Exercise brief :: From the rural home loan thread, write out verbatim the span that begins at the words "So has anyone" and stops after "Latestarter (Jul 19, 2017)".

Given passage ::
^^^^^^^^^^^^^^^^

# Rural Home Loans



## lcertuche (Jul 19, 2017)

So has anyone got a rural home loan. How did it work out for you? DH and I are thinking about it. I'm tired of living where we can't even paint a door or put our garden where we want. Not to mention the rats and bad plumbing that never gets fix. We could just keep renting but few landlords give you much flexibility. DH hates the idea of commitment to a 30 year loan but we have to live somewhere and a realtor friend told me house payments are often lower than rent.


----------



## Latestarter (Jul 19, 2017)

House payments are virtually always lower than rent... If the rent didn't cover the cost of the home to the owner, he/she wouldn't be able to stay in the rental business for long. I've owned rental properties and I can say from experience that I can't/couldn't/wouldn't "subsidize" my tenants. The problem is the lender wants to verify that you'll be able to pay the mortgage and makes you "earn" it while the landlord "hopes" you'll pay the rent and if you don't, you end up on the curb. Foreclosure is a much more difficult, time consuming, & expensive routine for a bank/lender. My daughter is renting/living in a 1 bedroom, maybe 400 square foot apartment, costing about $1,000 a month. I live in a 1600 square foot, 3 BR 2 bath home on ~20 acres and my principle and interest is ~$525/month. Even adding in taxes and insurance, my monthly cost is less than hers, and I can write off the property taxes and interest on my income taxes. My daughter gets no tax benefits from renting (and neither do you).

Getting a rural home loan can be a little more difficult/challenging than a loan for a cookie cutter house in a cookie cutter subdevelopement. But there are lenders out there that specialize in that type loan. I just bought my rural place down here in TX but I had the advantage of earning the ability to do a VA loan. I did mine through my credit union (that is for military folks; Navy Federal). Really, in the long run, it's no different than any other residential mortgage situation. You just have to do what's required to get what you want.

You're right... you have to live somewhere and the only real/major difference between paying a mortgage and paying rent is that it's much easier to "walk away" from a bad rental situation. Don't like the place? fine... at lease end, you move someplace else. Not quite so easy to walk away from a mortgage and a home you own. The other difference is financial... rent gains you nothing and is throwing money at something that is only helping you "right now" (roof over your head). Essentially, you are buying the house for someone else. it's costing you money and making them money. When you buy a place, you are basically putting your money into a large physical savings account. You aren't losing that money and can (almost) always get it back down the road when you sell (provided you don't trash the place or the housing market doesn't crash).

^^^^^^^^^^^^^^^^

(Rows from a dataset)
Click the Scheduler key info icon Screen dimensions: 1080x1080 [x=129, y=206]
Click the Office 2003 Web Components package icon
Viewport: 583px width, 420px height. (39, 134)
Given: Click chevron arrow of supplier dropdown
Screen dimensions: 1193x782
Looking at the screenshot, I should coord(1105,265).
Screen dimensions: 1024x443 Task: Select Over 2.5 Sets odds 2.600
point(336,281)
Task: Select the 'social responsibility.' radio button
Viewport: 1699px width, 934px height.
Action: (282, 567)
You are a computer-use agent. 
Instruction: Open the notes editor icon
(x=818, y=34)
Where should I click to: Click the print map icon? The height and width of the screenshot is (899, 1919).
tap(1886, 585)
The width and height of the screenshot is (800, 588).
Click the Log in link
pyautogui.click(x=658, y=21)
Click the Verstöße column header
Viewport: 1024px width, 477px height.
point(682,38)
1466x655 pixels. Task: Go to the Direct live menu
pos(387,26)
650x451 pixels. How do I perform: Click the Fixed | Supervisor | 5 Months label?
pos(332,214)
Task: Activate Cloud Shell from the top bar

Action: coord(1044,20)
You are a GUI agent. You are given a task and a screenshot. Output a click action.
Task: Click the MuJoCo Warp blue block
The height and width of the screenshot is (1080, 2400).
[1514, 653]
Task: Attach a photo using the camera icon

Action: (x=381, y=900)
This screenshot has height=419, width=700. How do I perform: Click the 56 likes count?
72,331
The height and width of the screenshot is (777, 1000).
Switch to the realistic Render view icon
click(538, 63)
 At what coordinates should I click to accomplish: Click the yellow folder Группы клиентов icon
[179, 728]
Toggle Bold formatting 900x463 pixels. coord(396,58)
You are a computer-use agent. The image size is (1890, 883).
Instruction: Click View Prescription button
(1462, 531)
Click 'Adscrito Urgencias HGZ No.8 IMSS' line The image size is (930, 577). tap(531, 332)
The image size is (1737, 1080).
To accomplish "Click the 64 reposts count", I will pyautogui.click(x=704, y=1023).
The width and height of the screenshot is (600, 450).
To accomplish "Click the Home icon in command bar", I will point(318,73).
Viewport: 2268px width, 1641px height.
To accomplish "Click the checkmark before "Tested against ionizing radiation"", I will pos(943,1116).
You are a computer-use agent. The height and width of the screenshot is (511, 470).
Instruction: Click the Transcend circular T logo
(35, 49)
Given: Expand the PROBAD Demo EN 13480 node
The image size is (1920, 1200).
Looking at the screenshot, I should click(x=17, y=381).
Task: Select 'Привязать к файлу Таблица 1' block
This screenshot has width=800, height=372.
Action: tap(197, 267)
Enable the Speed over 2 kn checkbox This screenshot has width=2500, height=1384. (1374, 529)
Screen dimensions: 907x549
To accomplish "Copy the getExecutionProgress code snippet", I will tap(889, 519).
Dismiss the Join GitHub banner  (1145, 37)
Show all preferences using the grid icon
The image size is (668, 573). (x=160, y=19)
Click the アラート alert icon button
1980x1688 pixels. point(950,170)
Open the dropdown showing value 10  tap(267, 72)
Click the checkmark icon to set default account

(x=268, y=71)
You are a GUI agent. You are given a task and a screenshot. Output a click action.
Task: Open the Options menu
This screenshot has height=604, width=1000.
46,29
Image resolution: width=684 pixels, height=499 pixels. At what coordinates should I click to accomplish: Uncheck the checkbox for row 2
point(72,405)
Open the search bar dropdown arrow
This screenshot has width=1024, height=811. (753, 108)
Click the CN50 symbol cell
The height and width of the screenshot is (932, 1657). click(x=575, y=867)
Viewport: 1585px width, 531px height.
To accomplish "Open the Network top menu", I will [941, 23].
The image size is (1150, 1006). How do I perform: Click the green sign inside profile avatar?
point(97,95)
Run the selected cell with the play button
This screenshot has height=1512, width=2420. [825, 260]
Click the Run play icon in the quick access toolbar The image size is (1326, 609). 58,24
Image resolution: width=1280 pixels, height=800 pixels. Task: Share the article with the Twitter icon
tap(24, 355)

^^^^^^^^^^^^^^^^

Exercise response ::
So has anyone got a rural home loan. How did it work out for you? DH and I are thinking about it. I'm tired of living where we can't even paint a door or put our garden where we want. Not to mention the rats and bad plumbing that never gets fix. We could just keep renting but few landlords give you much flexibility. DH hates the idea of commitment to a 30 year loan but we have to live somewhere and a realtor friend told me house payments are often lower than rent.


----------



## Latestarter (Jul 19, 2017)